WRITTEN TASK » Turn the material below into a JSON list of strings, one string per line, skipping blank lines. Leave the pictures out of the answer.

RECORD SET »
■ ■ ■ ■ ■ ■ ■
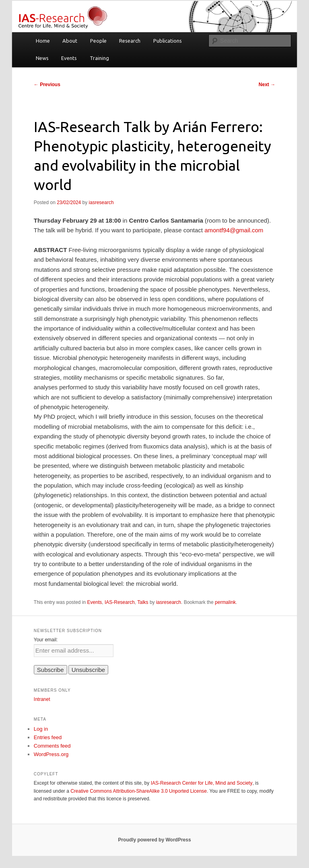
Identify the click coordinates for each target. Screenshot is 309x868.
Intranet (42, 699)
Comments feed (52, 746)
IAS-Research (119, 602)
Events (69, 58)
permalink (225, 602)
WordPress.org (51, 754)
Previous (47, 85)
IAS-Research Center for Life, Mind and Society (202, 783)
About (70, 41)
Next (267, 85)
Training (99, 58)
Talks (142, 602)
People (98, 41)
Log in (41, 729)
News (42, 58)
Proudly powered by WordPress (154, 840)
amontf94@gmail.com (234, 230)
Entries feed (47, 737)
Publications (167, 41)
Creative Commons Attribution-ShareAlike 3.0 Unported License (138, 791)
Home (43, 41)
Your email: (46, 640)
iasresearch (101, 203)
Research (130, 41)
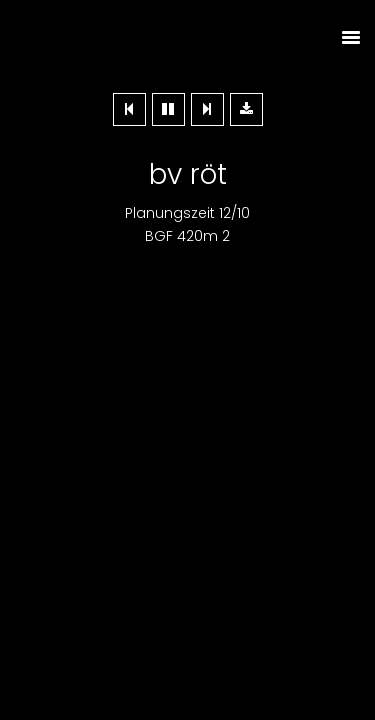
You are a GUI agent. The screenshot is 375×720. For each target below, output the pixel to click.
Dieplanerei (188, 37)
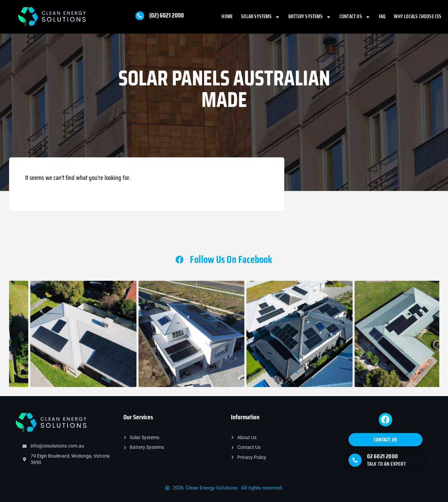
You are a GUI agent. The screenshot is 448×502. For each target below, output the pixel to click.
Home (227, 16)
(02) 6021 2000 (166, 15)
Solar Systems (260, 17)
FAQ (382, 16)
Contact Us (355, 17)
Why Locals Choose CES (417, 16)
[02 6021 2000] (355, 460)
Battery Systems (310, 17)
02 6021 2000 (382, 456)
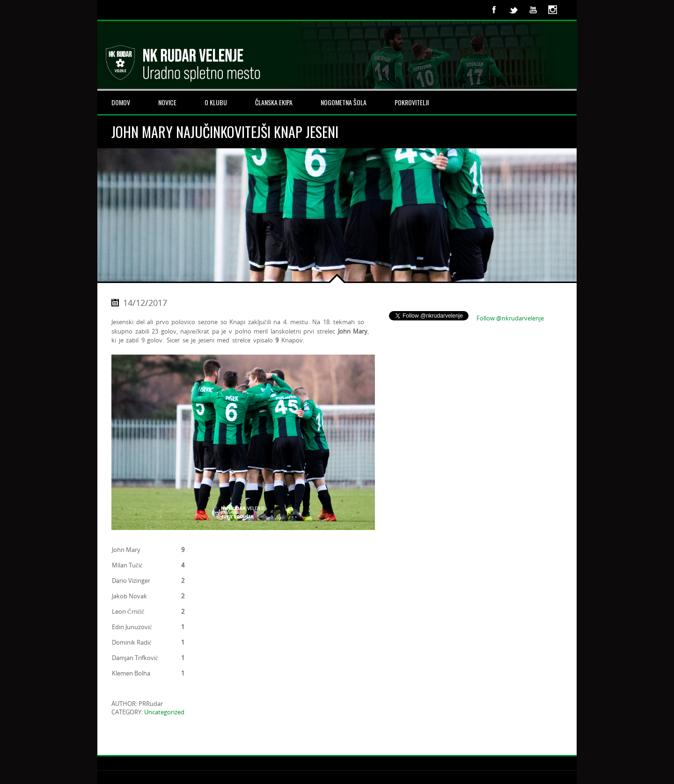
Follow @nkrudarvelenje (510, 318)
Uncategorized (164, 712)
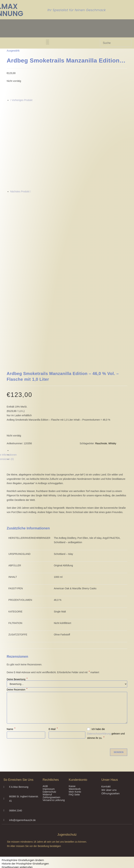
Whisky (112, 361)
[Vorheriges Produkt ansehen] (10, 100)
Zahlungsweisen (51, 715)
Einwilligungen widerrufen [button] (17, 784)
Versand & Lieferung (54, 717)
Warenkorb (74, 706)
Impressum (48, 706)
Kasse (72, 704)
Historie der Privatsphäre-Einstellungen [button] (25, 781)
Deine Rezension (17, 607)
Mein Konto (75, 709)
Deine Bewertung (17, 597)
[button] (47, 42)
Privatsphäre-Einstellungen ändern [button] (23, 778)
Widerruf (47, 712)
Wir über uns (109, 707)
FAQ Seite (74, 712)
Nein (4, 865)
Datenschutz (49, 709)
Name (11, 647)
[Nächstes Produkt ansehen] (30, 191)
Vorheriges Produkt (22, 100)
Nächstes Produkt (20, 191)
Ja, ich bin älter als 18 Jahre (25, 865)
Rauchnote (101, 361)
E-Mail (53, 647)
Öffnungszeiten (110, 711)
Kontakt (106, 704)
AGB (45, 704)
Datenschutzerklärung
■ ■ ■ ■ ■ ■ ■
COMPLETED TASK »
[
  "Identify the click coordinates for each target. Screenshot is 309x868.",
  "Intranet (42, 699)",
  "Comments feed (52, 746)",
  "IAS-Research (119, 602)",
  "Events (69, 58)",
  "permalink (225, 602)",
  "WordPress.org (51, 754)",
  "Previous (47, 85)",
  "IAS-Research Center for Life, Mind and Society (202, 783)",
  "About (70, 41)",
  "Next (267, 85)",
  "Training (99, 58)",
  "Talks (142, 602)",
  "People (98, 41)",
  "Log in (41, 729)",
  "News (42, 58)",
  "Proudly powered by WordPress (154, 840)",
  "amontf94@gmail.com (234, 230)",
  "Entries feed (47, 737)",
  "Publications (167, 41)",
  "Creative Commons Attribution-ShareAlike 3.0 Unported License (138, 791)",
  "Home (43, 41)",
  "Your email: (46, 640)",
  "iasresearch (101, 203)",
  "Research (130, 41)",
  "You are a GUI agent. The screenshot is 375×720. For each target below, output the pixel to click.",
  "Dieplanerei (188, 37)",
  "You are a GUI agent. The screenshot is 448×502. For each target below, output the pixel to click.",
  "Home (227, 16)",
  "(02) 6021 2000 (166, 15)",
  "Solar Systems (260, 17)",
  "FAQ (382, 16)",
  "Contact Us (355, 17)",
  "Why Locals Choose CES (417, 16)",
  "[02 6021 2000] (355, 460)",
  "Battery Systems (310, 17)",
  "02 6021 2000 (382, 456)",
  "Follow @nkrudarvelenje (510, 318)",
  "Uncategorized (164, 712)",
  "Whisky (112, 361)",
  "[Vorheriges Produkt ansehen] (10, 100)",
  "Zahlungsweisen (51, 715)",
  "Einwilligungen widerrufen [button] (17, 784)",
  "Versand & Lieferung (54, 717)",
  "Warenkorb (74, 706)",
  "Impressum (48, 706)",
  "Kasse (72, 704)",
  "Historie der Privatsphäre-Einstellungen [button] (25, 781)",
  "Deine Rezension (17, 607)",
  "Mein Konto (75, 709)",
  "Deine Bewertung (17, 597)",
  "[button] (47, 42)",
  "Privatsphäre-Einstellungen ändern [button] (23, 778)",
  "Widerruf (47, 712)",
  "Wir über uns (109, 707)",
  "FAQ Seite (74, 712)",
  "Nein (4, 865)",
  "Datenschutz (49, 709)",
  "Name (11, 647)",
  "[Nächstes Produkt ansehen] (30, 191)",
  "Vorheriges Produkt (22, 100)",
  "Nächstes Produkt (20, 191)",
  "Ja, ich bin älter als 18 Jahre (25, 865)",
  "Rauchnote (101, 361)",
  "E-Mail (53, 647)",
  "Öffnungszeiten (110, 711)",
  "Kontakt (106, 704)",
  "AGB (45, 704)",
  "Datenschutzerklärung"
]